PMCID: PMC2801658  PMID: 19965542

Abstract

Background and objectives: An early histopathologic predictor of the renal prognosis, before the occurrence of advanced glomerular sclerosis/interstitial fibrosis and/or apparent renal dysfunction, remains to be established in IgA nephropathy (IgAN). This study aimed to determine whether the glomerular density (GD; nonsclerotic glomerular number per renal cortical area) of biopsy specimens obtained at an early stage of IgAN could predict the long-term renal outcome.

Design, setting, participants, & measurements: The predictive value of the factors at biopsy, including the GD, on the renal outcome was retrospectively analyzed for 98 patients who had IgAN with an estimated GFR of ≥60 ml/min per 1.73 m2 at biopsy (87 ml/min per 1.73 m2 on average).

Results: The individual value of GD in biopsy ranged from 1.2 to 8.1/mm2 (i.e., approximately a seven-fold variation), and the GD showed a close inverse correlation with mean glomerular volume. Among the various clinicopathologic factors involved, both a cellular/fibrocellular crescent and the GD were found to be significant predictors of progression in multivariate analyses. A low GD in the biopsy specimens was frequently associated with a steeper slope of the renal function and a synergistically enhanced risk for progression with the presence of cellular/fibrocellular crescent. The renal function, proteinuria, degrees of glomerulosclerosis, and interstitial fibrosis at biopsy were not independent predictors of the prognosis in these patients.

Conclusions: A strong predictive relationship of low GD with progression observed in this study suggests that GD may serve as an early histopathologic marker of long-term renal prognosis in IgAN.

The outcome of IgA nephropathy (IgAN) is highly variable among individuals (14). Some patients maintain only isolated urinary symptoms for many years, whereas other patients progress to ESRD. Previous studies have consistently identified various clinicopathologic parameters at the time of diagnosis, especially heavy proteinuria, reduced renal function, advanced glomerular sclerosis, or tubulointerstitial fibrosis, as independent risk factors for progression (47); however, these findings characterize already advanced renal injury rather than reflect the progression rate of renal diseases. The factors that may allow prediction of progression in early stage of IgAN remain to be fully elucidated.

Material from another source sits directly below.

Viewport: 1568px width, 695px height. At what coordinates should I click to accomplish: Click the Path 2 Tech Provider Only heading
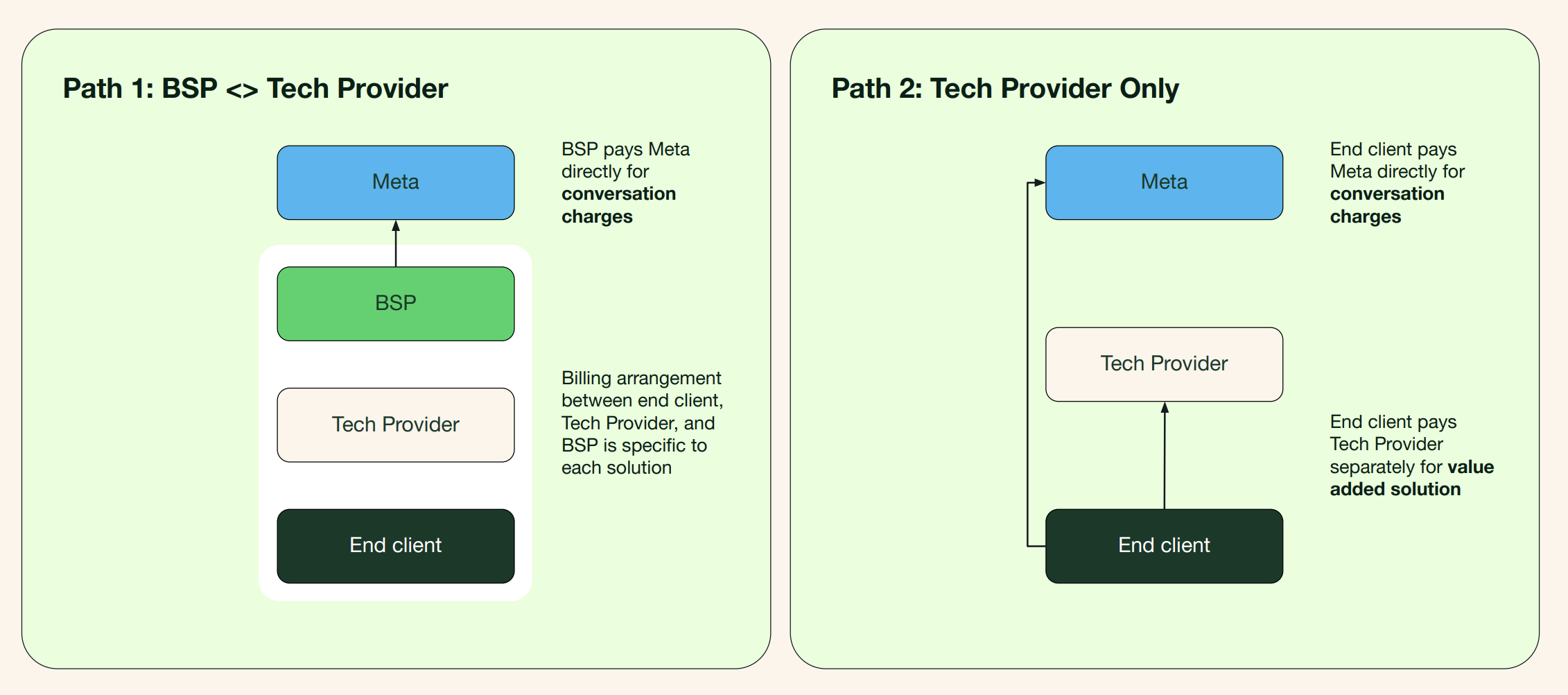point(1004,89)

We recently performed a study using pairs of serial biopsy specimens from 18 patients with progressive IgAN (8). In these patients, renal biopsies were performed both before and after the establishment of impaired renal function. We found a low glomerular density (GD; the number of nonsclerotic glomeruli per renal cortical area) in the first biopsy to be associated with both the already enlarged glomeruli and an increased susceptibility to subsequent renal scarring and a more rapid progression. A high GD in the first biopsy was associated with a relatively slow progression despite a large increase in the glomerular size in the second biopsy. These results were consistent with the currently proposed concept that kidneys with a reduced nephron number, presumably having less of a functional reserve, may cause glomerular enlargement, thereby becoming more susceptible to subsequent renal injury and functional decline (911). We therefore hypothesized that the GD in the early stage of “potentially progressive” renal diseases, such as IgAN, can predict subsequent renal adaptation and/or scarring and thus serve as an early marker of renal prognosis.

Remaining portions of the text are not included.